The decision to have my breast removed was a little bit harder for me. Why? because it is major surgery, has a 4-6 week recovery time and reconstruction (which I am definitely doing) is a process and could take a year or longer. I really had to weigh the risks of surgery with the risk of getting breast cancer. I talked with several friends and family members who either had had breast cancer in their 30s or are diagnosed with breast cancer right now. Every person I talked to stated that if they would have been given the option of surgery to prevent getting cancer, they would have done it in a heart beat. Those who ended up having a mastectomy stated that it was the easiest part of cancer treatment-much easier than enduring months of chemotherapy and the insurmountable stress and strain having a diagnosis of cancer and dealing with treatment puts on you and your family.

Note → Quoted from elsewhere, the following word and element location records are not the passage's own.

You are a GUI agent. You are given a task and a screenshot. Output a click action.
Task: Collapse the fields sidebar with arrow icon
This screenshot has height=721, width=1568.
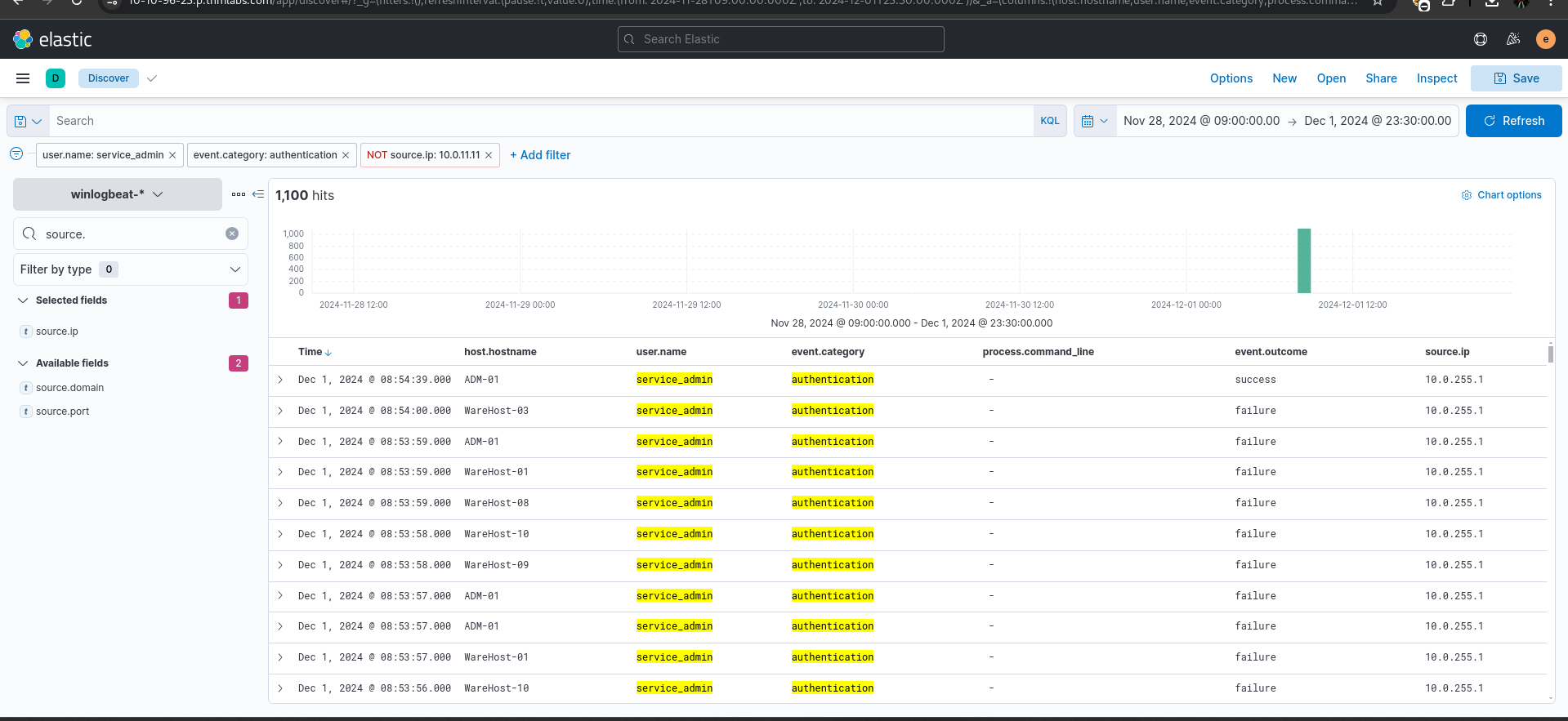[x=258, y=194]
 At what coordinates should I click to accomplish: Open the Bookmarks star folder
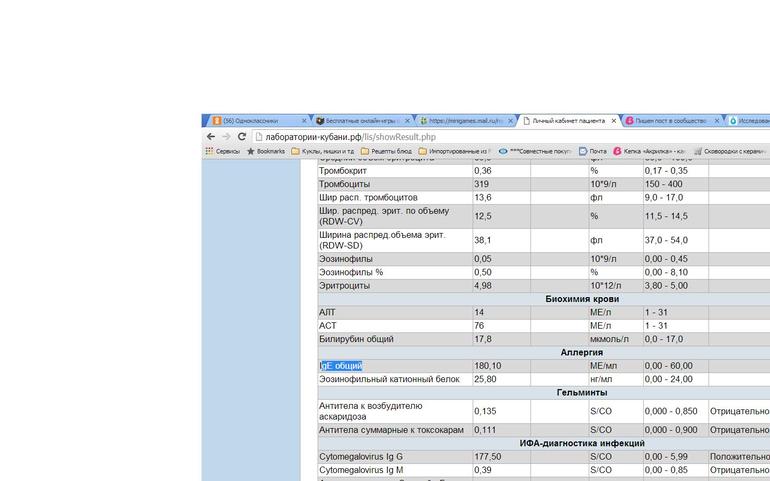coord(266,151)
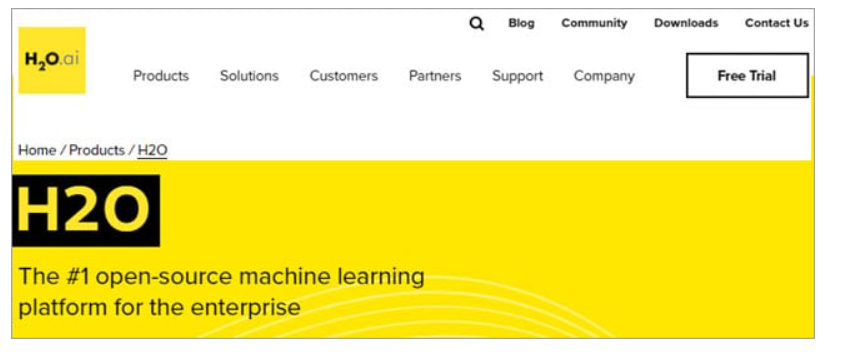Open the Partners menu

435,76
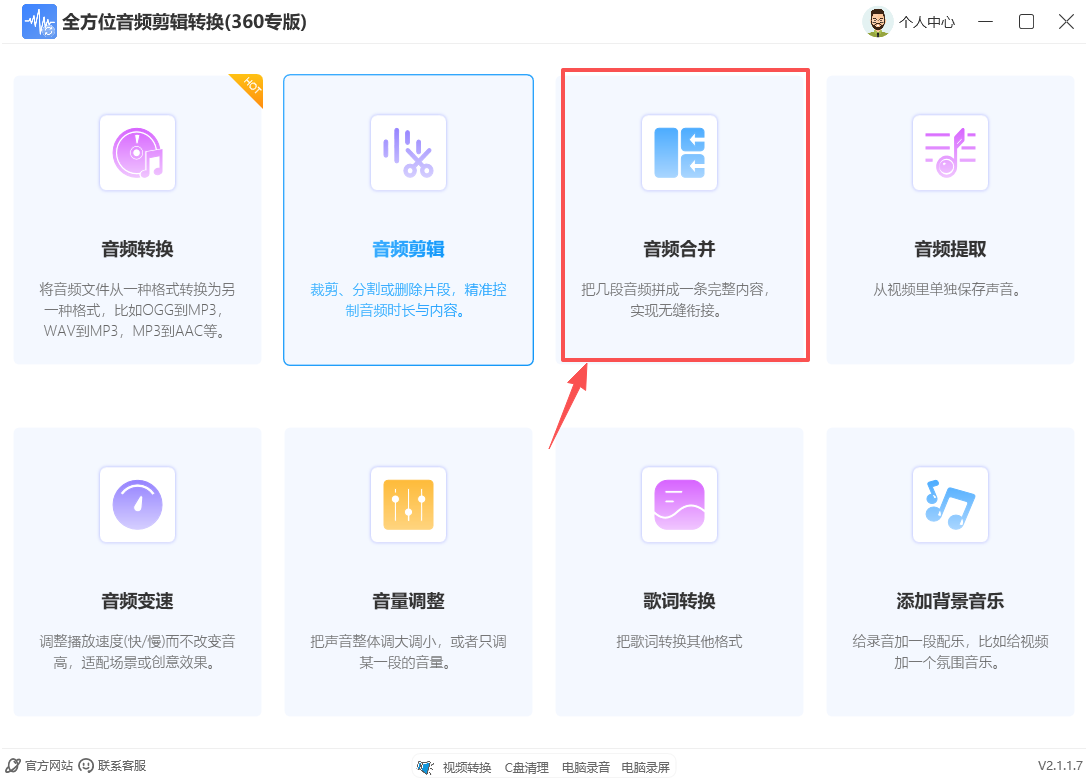Open 电脑录屏 screen recording

644,767
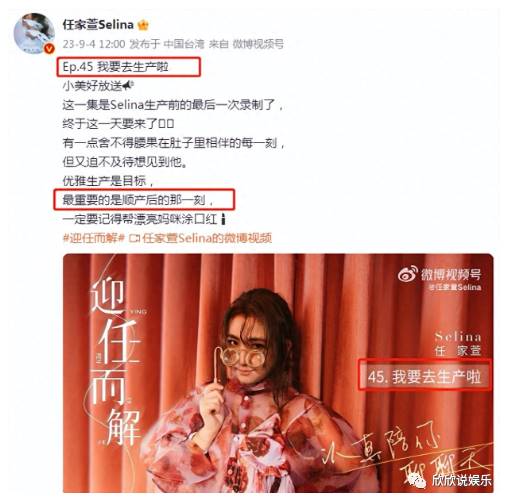This screenshot has width=508, height=503.
Task: Open the #迎任而解# hashtag link
Action: click(94, 238)
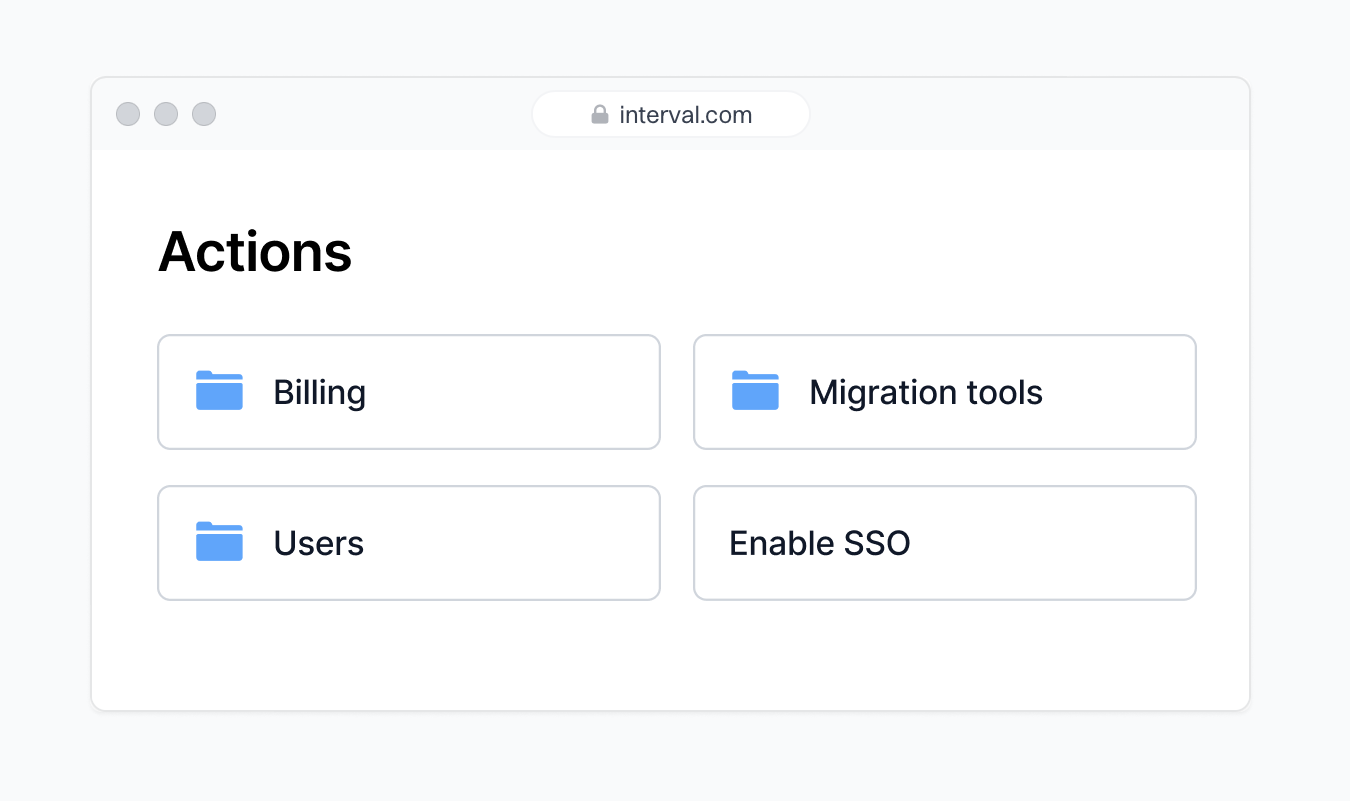Open the Billing actions folder
The height and width of the screenshot is (801, 1350).
coord(408,391)
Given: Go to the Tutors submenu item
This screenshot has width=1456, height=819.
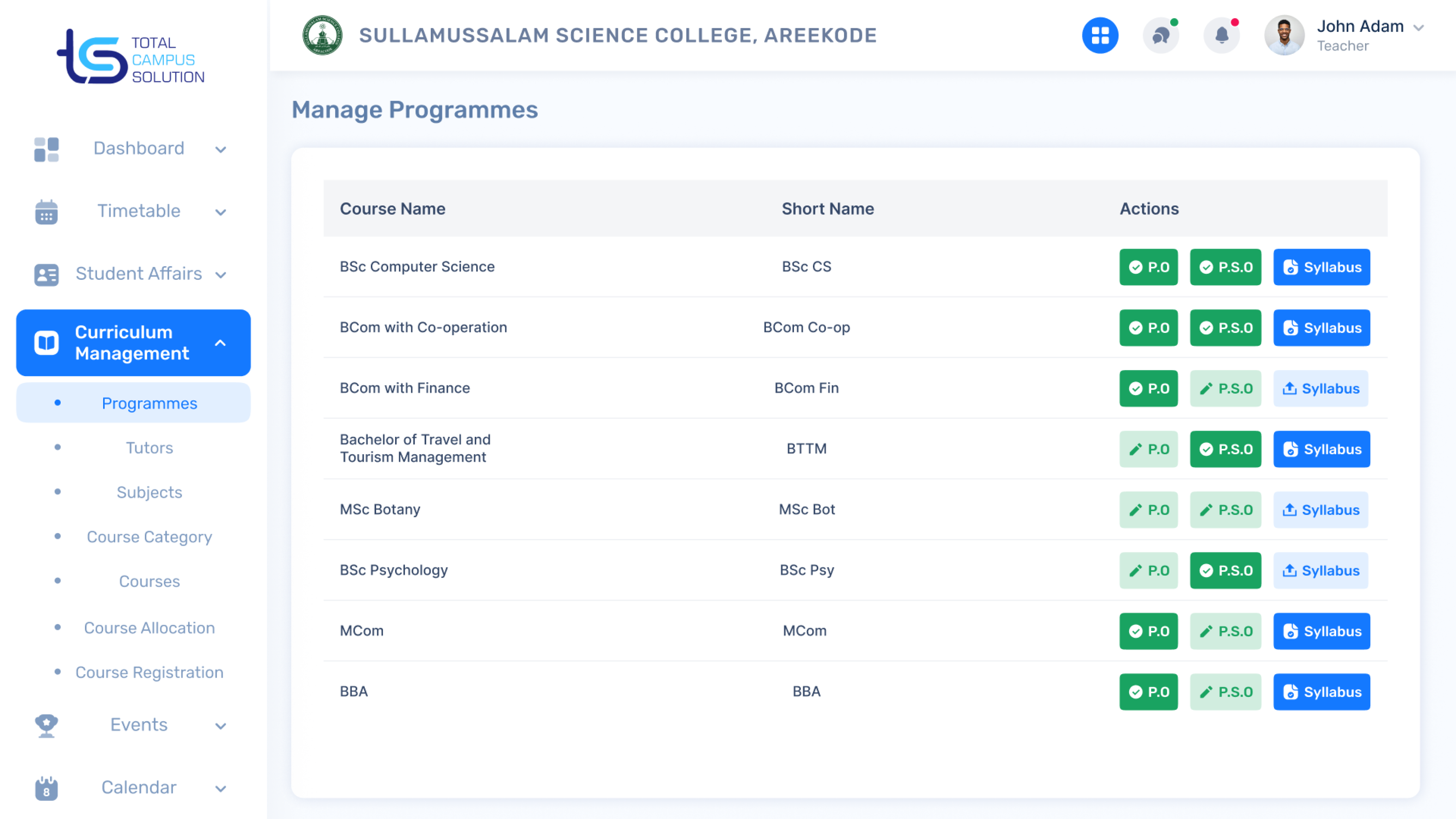Looking at the screenshot, I should 149,448.
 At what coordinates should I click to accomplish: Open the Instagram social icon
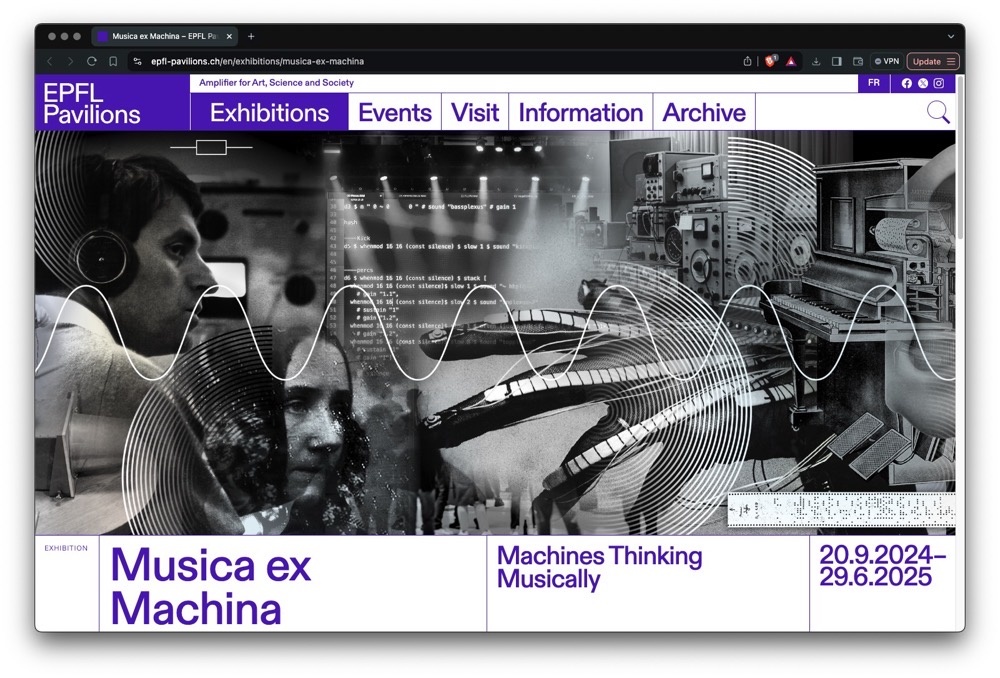(x=939, y=83)
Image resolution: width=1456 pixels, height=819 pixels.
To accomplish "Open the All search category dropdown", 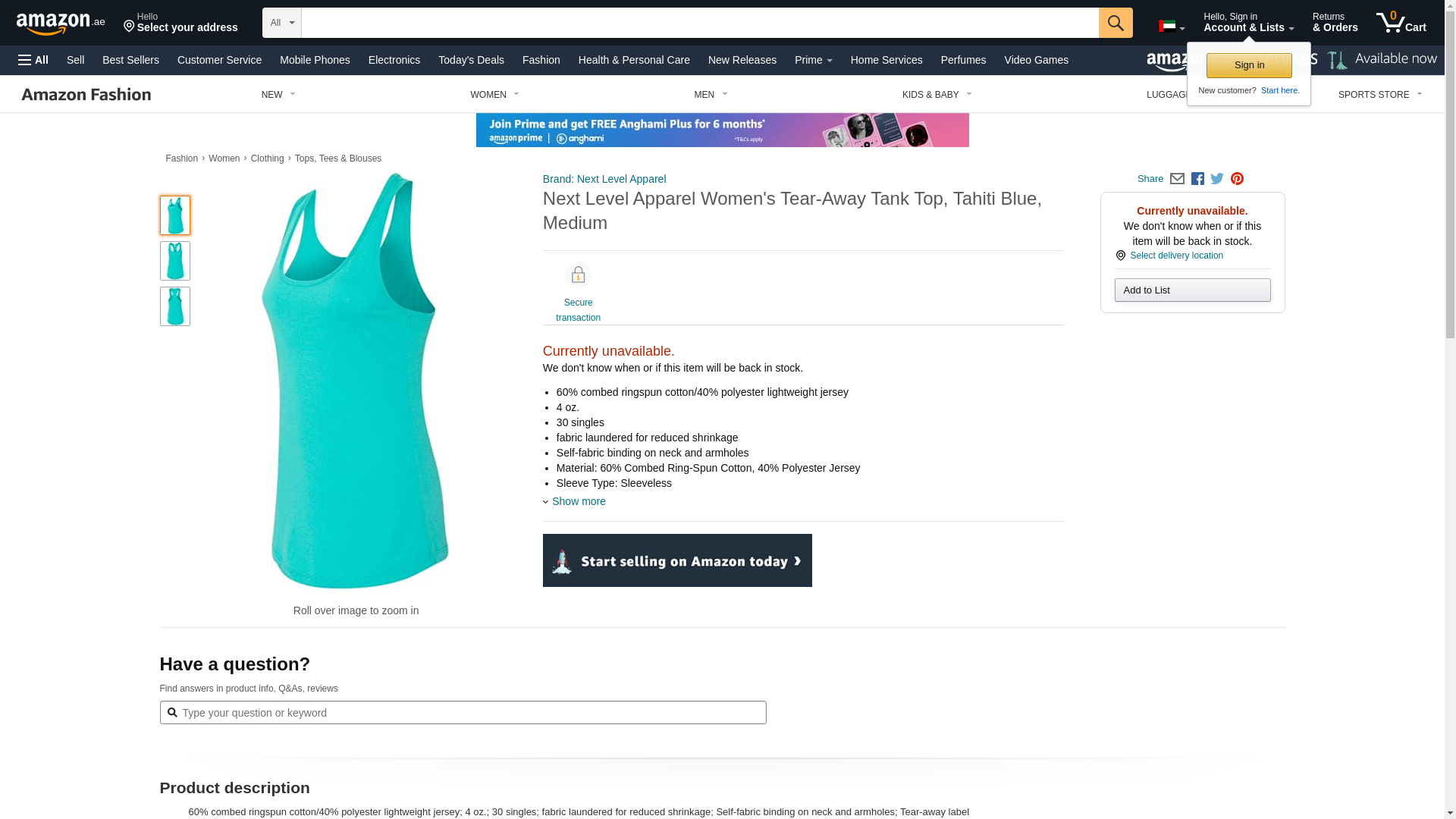I will tap(282, 23).
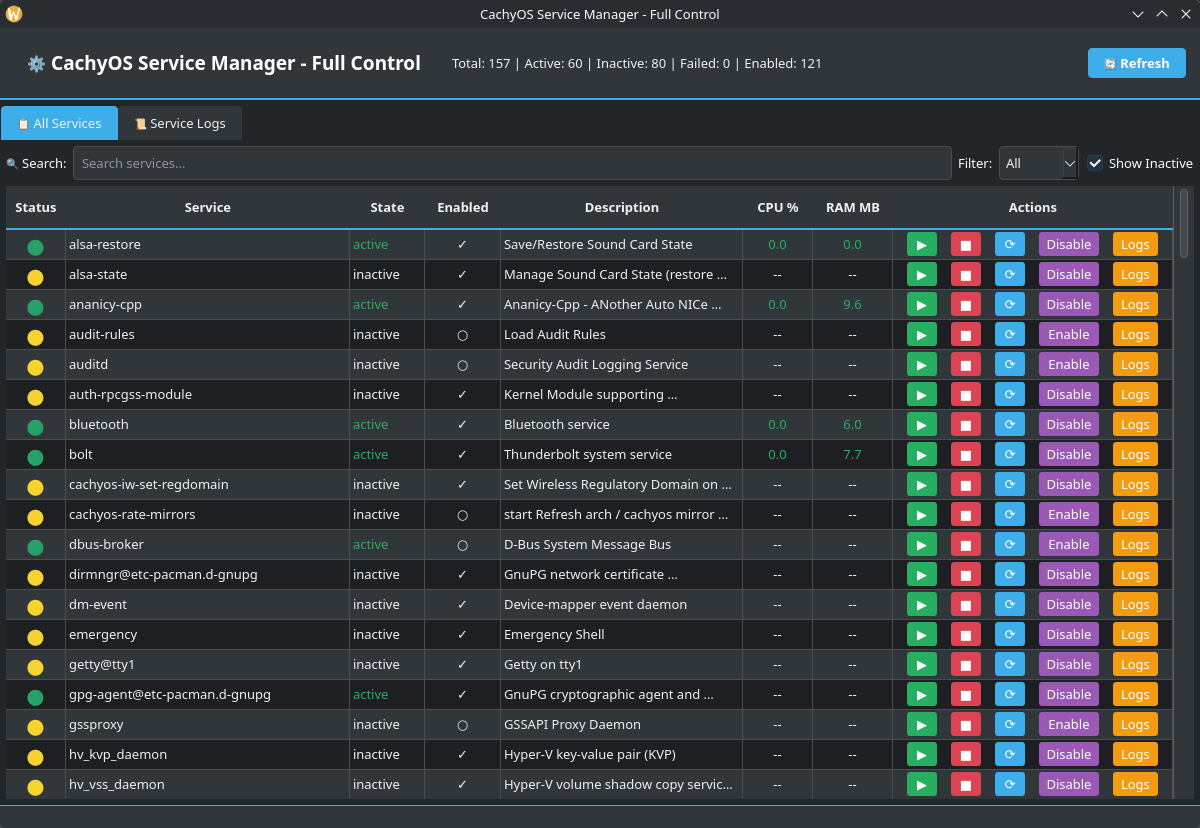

In the end, it was my 87 % risk for breast cancer coupled with the fact that the type of breast cancer I will most likely get (triple negative) is considered by ALL specialists to be aggressive, early onset, difficult to treat and a very high likelihood to recur, that made my decision for me. So, I have chosen to have a prophylactic (preventative) bilateral (both breasts) mastectomy to reduce my personal risk of breast cancer by 98%.